==== Material provided
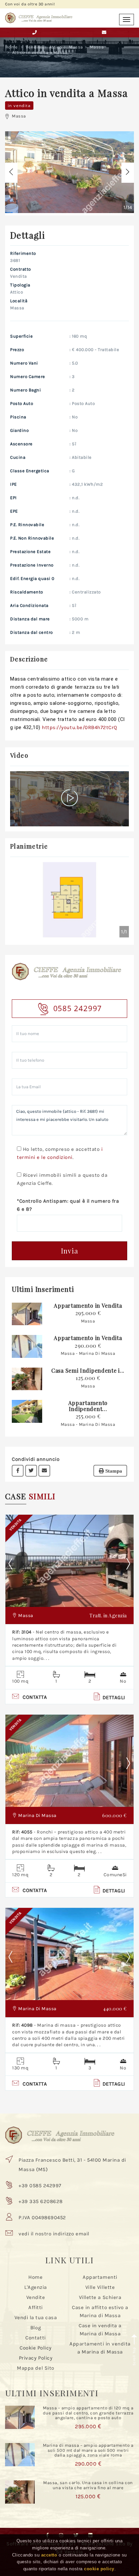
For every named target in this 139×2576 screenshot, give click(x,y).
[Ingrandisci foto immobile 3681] (69, 172)
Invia (69, 1250)
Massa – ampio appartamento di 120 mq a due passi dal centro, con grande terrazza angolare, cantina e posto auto (88, 2412)
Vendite (34, 46)
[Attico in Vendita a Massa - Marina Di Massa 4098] (69, 1954)
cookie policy (99, 2568)
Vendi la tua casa (36, 2317)
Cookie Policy (36, 2348)
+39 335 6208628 (41, 2201)
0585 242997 (77, 1008)
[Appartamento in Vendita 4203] (27, 1345)
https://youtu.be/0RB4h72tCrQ (79, 727)
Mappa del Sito (35, 2368)
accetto (49, 2554)
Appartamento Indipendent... (88, 1405)
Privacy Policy (35, 2358)
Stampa (113, 1470)
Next (128, 1564)
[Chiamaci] (35, 32)
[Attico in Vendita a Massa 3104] (69, 1561)
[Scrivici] (104, 32)
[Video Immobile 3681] (69, 798)
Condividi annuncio (35, 1459)
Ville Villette (100, 2287)
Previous (15, 1564)
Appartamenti (100, 2277)
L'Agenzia (35, 2287)
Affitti (35, 2307)
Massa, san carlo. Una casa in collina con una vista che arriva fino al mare (88, 2485)
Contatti (35, 2338)
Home (11, 46)
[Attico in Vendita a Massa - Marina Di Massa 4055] (69, 1761)
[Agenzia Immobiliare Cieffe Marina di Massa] (39, 16)
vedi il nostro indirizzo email (54, 2234)
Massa (76, 46)
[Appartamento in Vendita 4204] (27, 1313)
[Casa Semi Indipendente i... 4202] (27, 1378)
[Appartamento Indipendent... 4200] (27, 1410)
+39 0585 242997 (40, 2186)
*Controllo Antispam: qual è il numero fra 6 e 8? (68, 1205)
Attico (55, 46)
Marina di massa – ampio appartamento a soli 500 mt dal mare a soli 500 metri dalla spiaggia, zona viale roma (88, 2450)
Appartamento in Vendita (88, 1305)
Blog (35, 2328)
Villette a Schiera (100, 2297)
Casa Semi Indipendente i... (87, 1370)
========
#### [Work request]
Starting at the line that contains "Massa, san carlo.", write out every line through the last one in the data above, exactly as it stands.

#### [Task result]
Massa, san carlo. Una casa in collina con una vista che arriva fino al mare (88, 2485)
Contatti (35, 2338)
Home (11, 46)
[Attico in Vendita a Massa - Marina Di Massa 4055] (69, 1761)
[Agenzia Immobiliare Cieffe Marina di Massa] (39, 16)
vedi il nostro indirizzo email (54, 2234)
Massa (76, 46)
[Appartamento in Vendita 4204] (27, 1313)
[Casa Semi Indipendente i... 4202] (27, 1378)
[Appartamento Indipendent... 4200] (27, 1410)
+39 0585 242997 (40, 2186)
*Controllo Antispam: qual è il numero fra 6 e 8? (68, 1205)
Attico (55, 46)
Marina di massa – ampio appartamento a soli 500 mt dal mare a soli 500 metri dalla spiaggia, zona viale roma (88, 2450)
Appartamento in Vendita (88, 1305)
Blog (35, 2328)
Villette a Schiera (100, 2297)
Casa Semi Indipendente i... (87, 1370)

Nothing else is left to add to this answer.